The project was developed by a team of nine during our final year of an animation degree. We set out to create a grounded short film, silent and atmospheric, that relied heavily on visual storytelling. Set in medieval Tibet, the story demanded layered costumes in yak wool, believable movement physics, and a stylized realism that remained respectful to its cultural setting.
PROJECT BREAKDOWN:
- Costume design based on historical and ethnographic research -
- Digital pattern making in Marvelous Designer -
- Detailing and high-res sculpting in ZBrush -
- Cloth simulation using Vellum in Houdini -
- Transfer of motion to high-res meshes and post-fix in Maya -
- XGen grooming for both cloth fibers and hair elements -
VELLUM WORKFLOW
Character animation import per shot
Scene Set-up
The Houdini OBJ context was divided into color-coded sections for clarity:
- Character animation import per shot, cleaned and isolated via Blast nodes.
- Imported final clothing geometry with UVs and visualization shaders.
- Simulation networks for different characters and shots.
Preparation for Simulation
Garments were separated by layers (shirt, tunic, jacket, belt) and non-simulated parts were treated with point deform setups for animation tracking. The rest were remeshed to optimize triangle density and reduce computation, while attribute paint masks were applied beforehand to drive Vellum constraints.
Vellum Setups
Each garment piece had its own Vellum Cloth node with specific settings depending on material behavior. Constraints were then applied using custom masks to:
- Pin sleeves or hems to avoid artifacts.
- Attach garments to the character’s movement.
- Weld and stitch problematic seams.
- Maintain garment structure via struts or pressure settings when needed.
Substeps ranged from 12 to 15 depending on the scene’s complexity, especially in cases of overlapping layers. Caches were stored via Vellum I/O to version simulations and avoid reprocessing.
High-Resolution Transfer & Secondary animations
Once satisfied with the result, simulations were transferred to the high-res UVed garments using point deform. Secondary items as belts, left aside initially, were split into static and dynamic components, rigid base and simulated cords, then simulated with a light Vellum setup and constraints.
Fixing & Polishing
After simulation, collision fixes were done in Maya. Each garment was assigned a unique shader for fast visual troubleshooting, and vertex corrections were applied frame by frame where necessary.
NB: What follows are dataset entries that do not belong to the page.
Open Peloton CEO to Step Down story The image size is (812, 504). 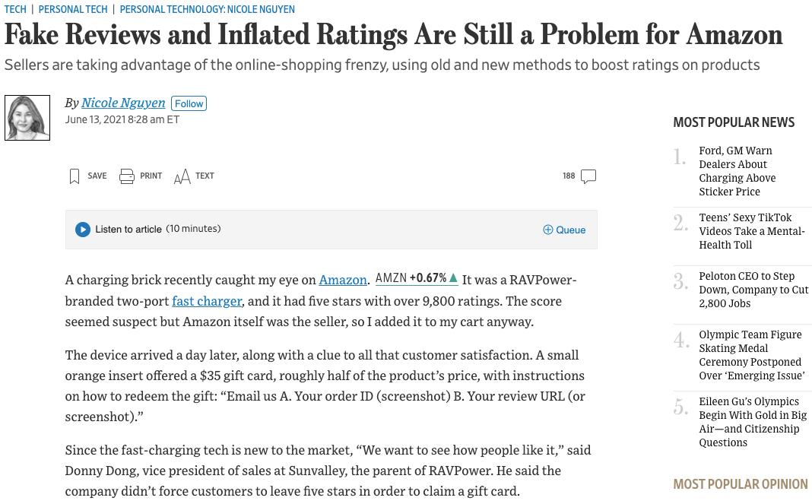coord(753,289)
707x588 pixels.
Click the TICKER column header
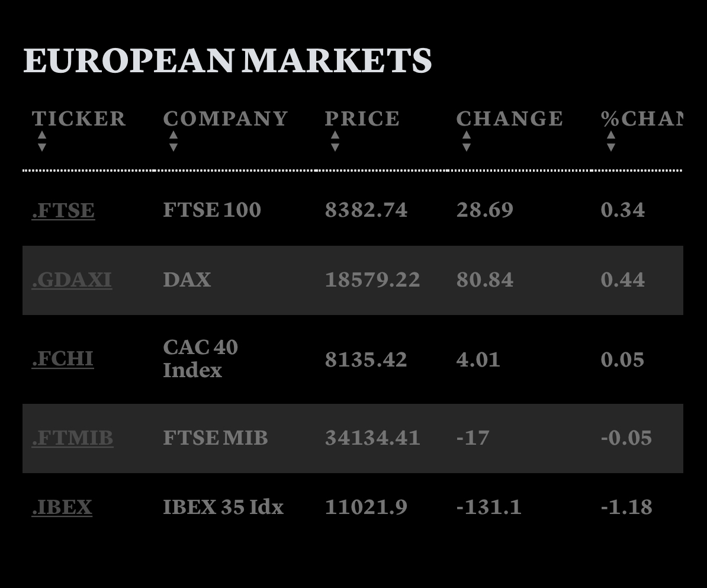point(79,118)
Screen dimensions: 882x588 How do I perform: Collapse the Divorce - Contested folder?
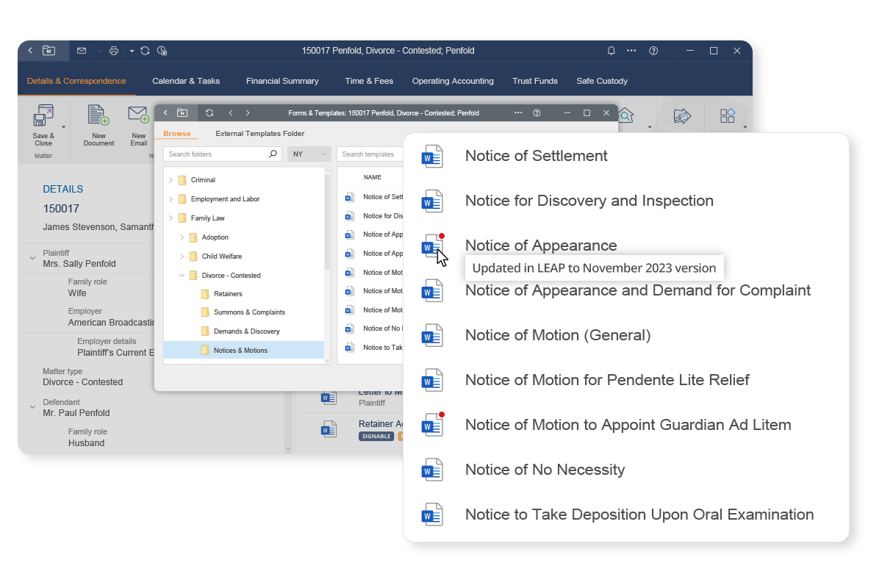[x=182, y=276]
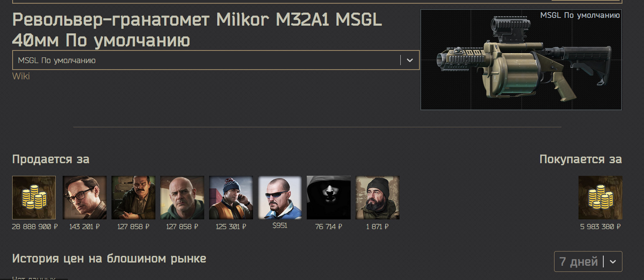644x280 pixels.
Task: Click the chevron next to 7 дней
Action: click(613, 262)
This ensured no intersections remained.
XGen for Clothing Groom
To enrich fabric texture and silhouette, XGen was used to add fur and fiber details to selected garments. Each XGen description was converted to Interactive Groom to allow blendshape linking with the simulated garments. The groom was then imported into scenes with simulated cloth and attached via scalp blendshapes, ensuring the fiber movement followed the cloth animation. Rim lighting was enhanced thanks to the added fibers, helping define silhouettes in cinematic close-ups.